+++ Task material
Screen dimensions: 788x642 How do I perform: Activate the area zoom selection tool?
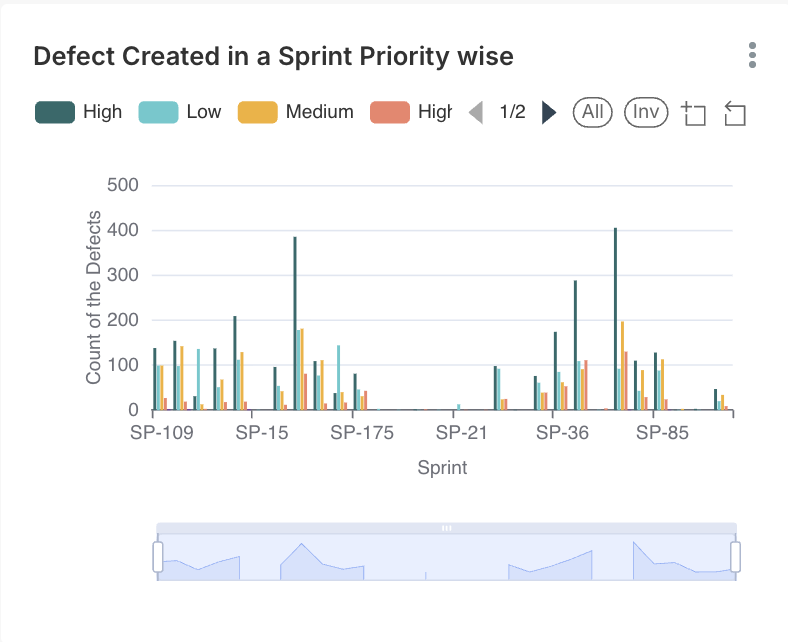coord(693,113)
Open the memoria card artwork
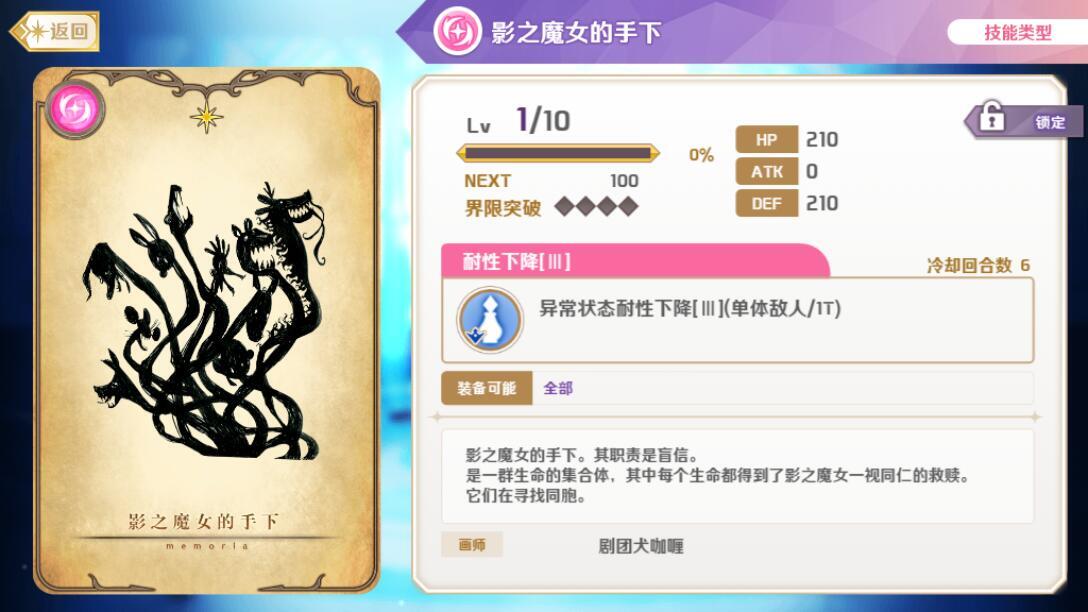The image size is (1088, 612). [207, 330]
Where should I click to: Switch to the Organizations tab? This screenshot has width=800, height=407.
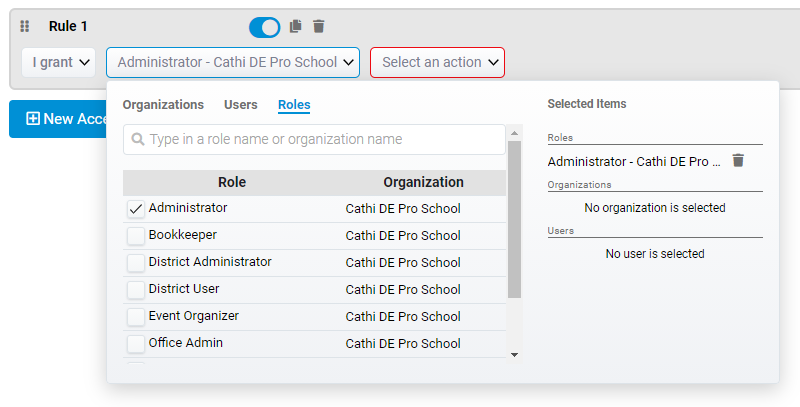click(163, 105)
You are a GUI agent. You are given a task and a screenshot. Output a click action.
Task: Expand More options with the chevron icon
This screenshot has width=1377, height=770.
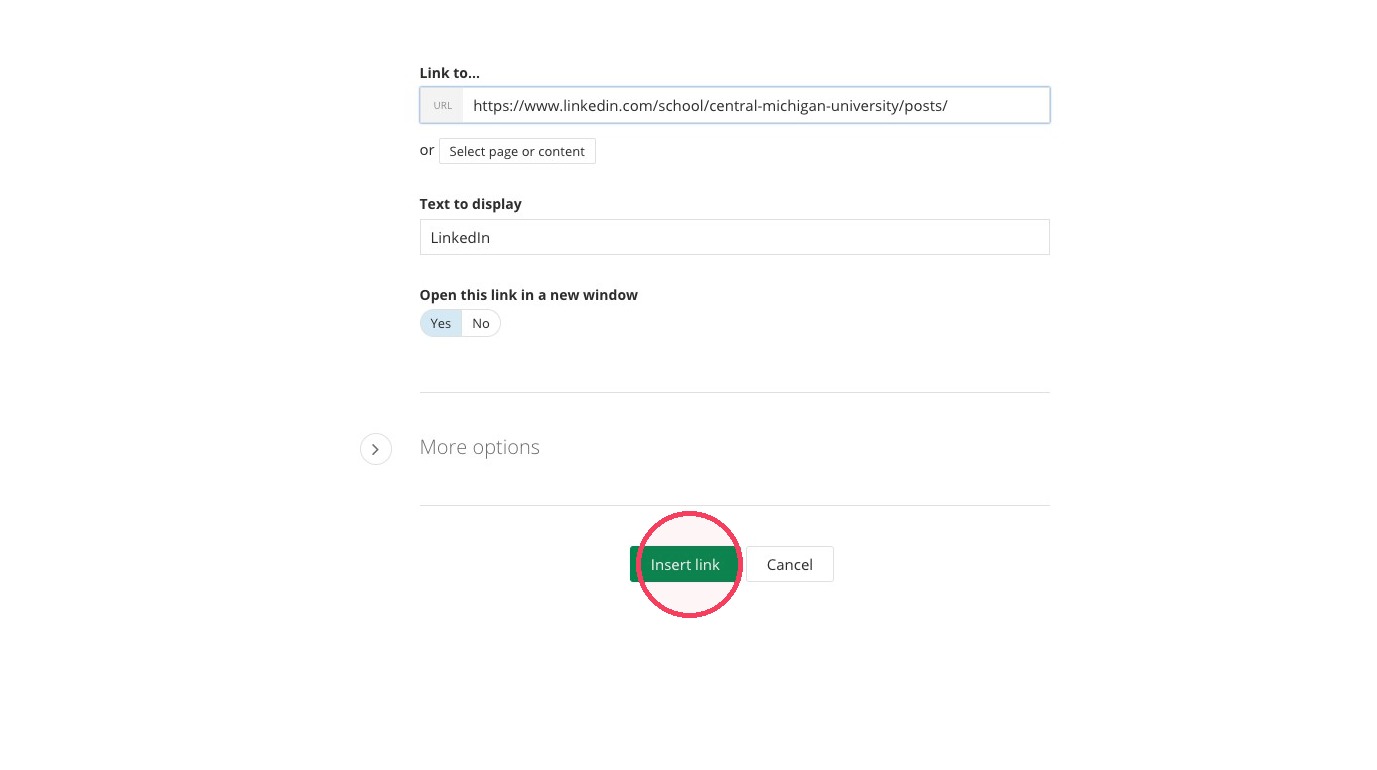click(x=375, y=450)
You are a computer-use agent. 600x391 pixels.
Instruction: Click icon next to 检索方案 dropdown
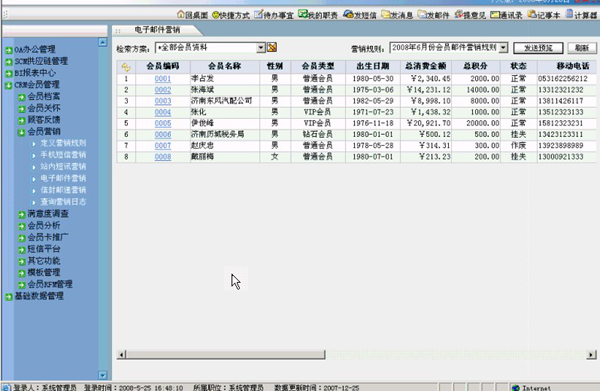click(x=272, y=47)
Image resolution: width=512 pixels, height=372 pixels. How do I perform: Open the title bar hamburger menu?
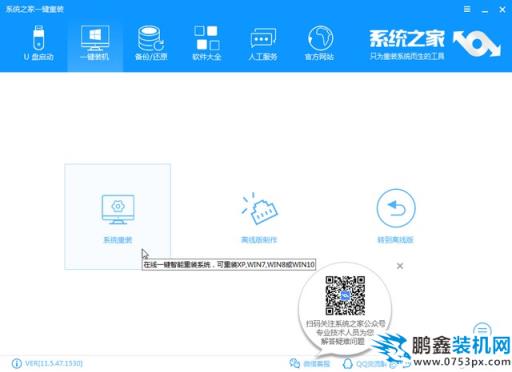467,9
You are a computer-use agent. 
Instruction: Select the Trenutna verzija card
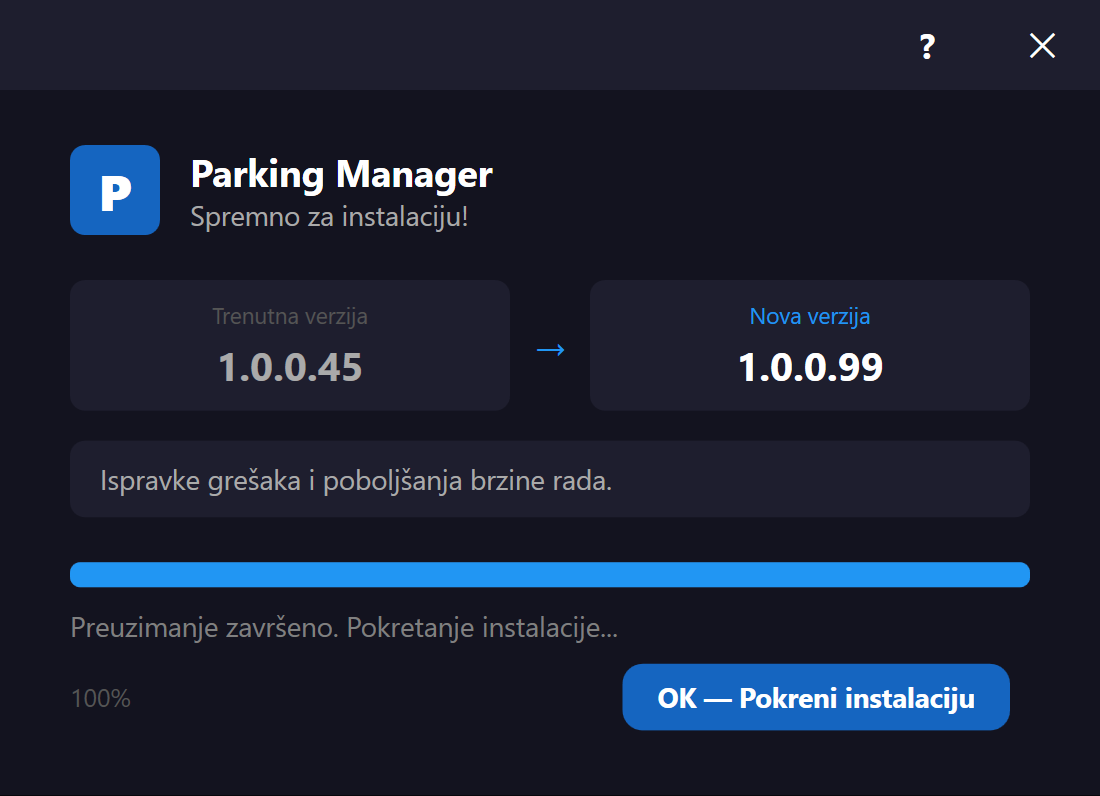(x=290, y=345)
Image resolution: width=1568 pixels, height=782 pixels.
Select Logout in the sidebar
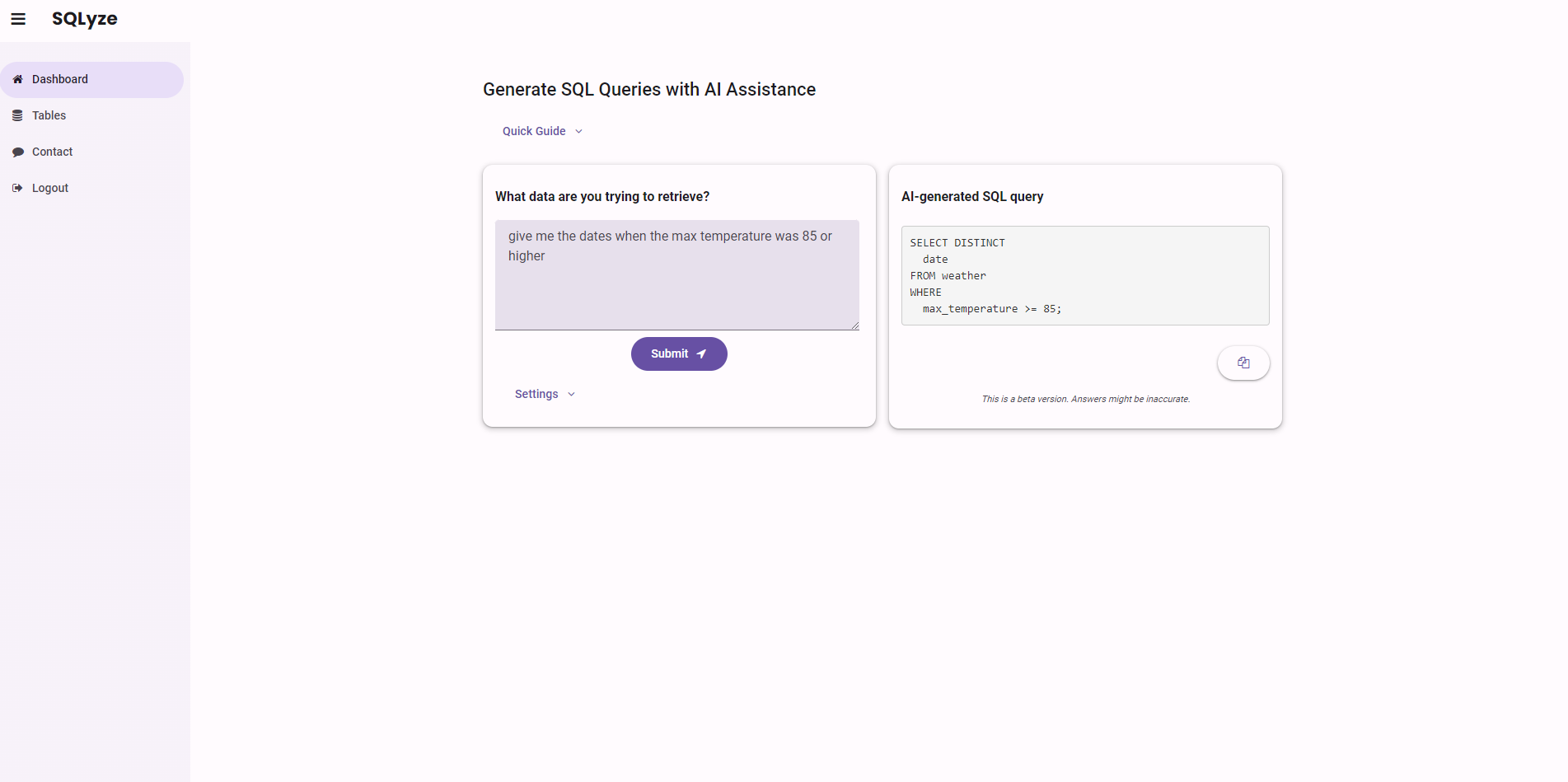[x=91, y=188]
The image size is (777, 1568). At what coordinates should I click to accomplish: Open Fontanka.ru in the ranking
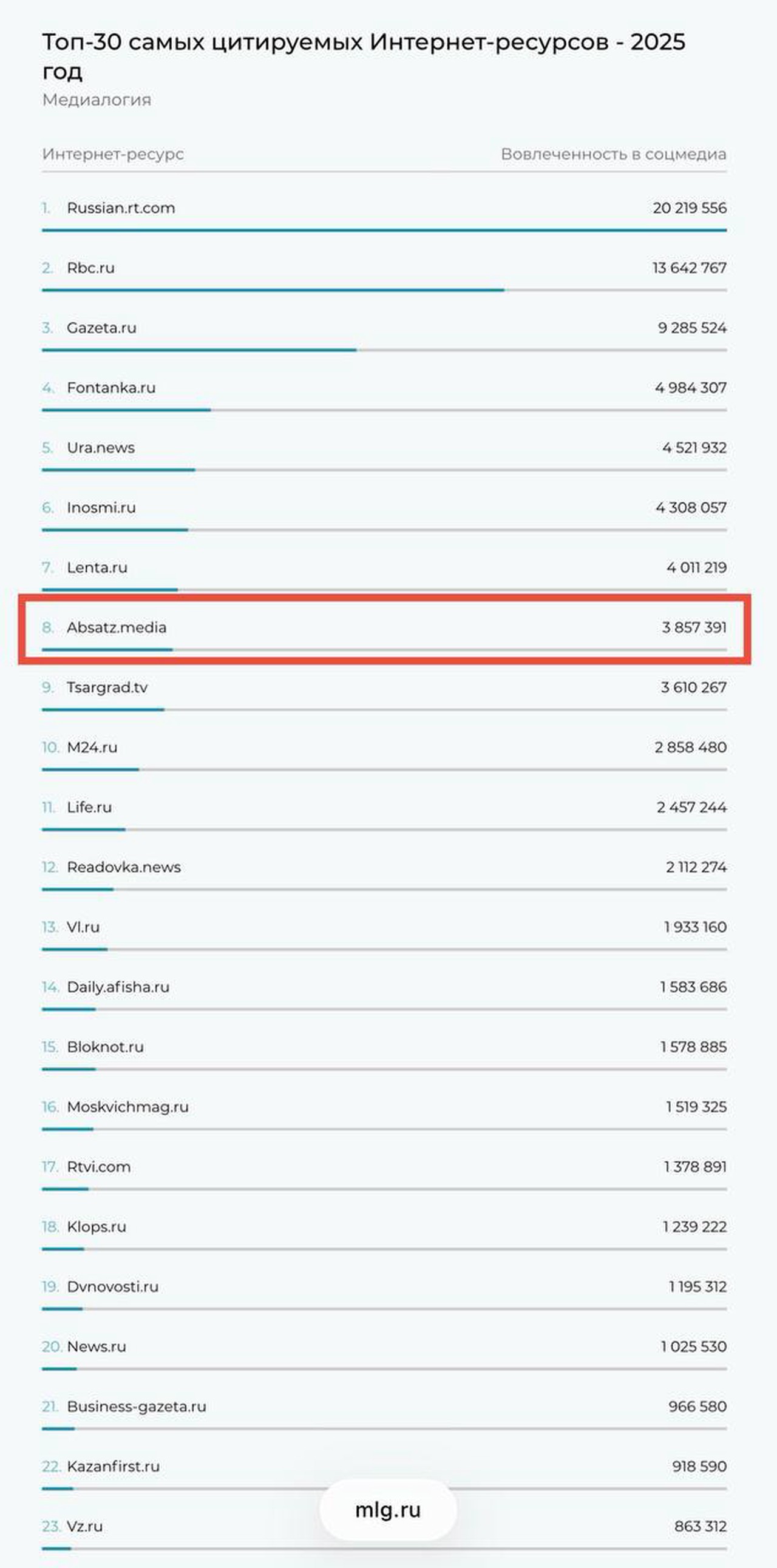(111, 388)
++++++
The lines from the one containing "Task: Expand More" through the last line of the records are what you should copy, word for word and nothing else, with pictures left out.

Task: Expand More options with the chevron icon
This screenshot has width=1377, height=770.
click(x=375, y=450)
You are a computer-use agent. 600x391 pixels.
Instruction: Click icon next to 检索方案 dropdown
click(x=272, y=47)
Image resolution: width=512 pixels, height=372 pixels. How do I perform: Open the title bar hamburger menu?
467,9
You are a computer-use agent. 
Instruction: Select the Trenutna verzija card
(x=290, y=345)
Image resolution: width=1568 pixels, height=782 pixels.
Select Logout in the sidebar
[x=91, y=188]
The image size is (777, 1568). At what coordinates should I click to accomplish: Open Fontanka.ru in the ranking
(111, 388)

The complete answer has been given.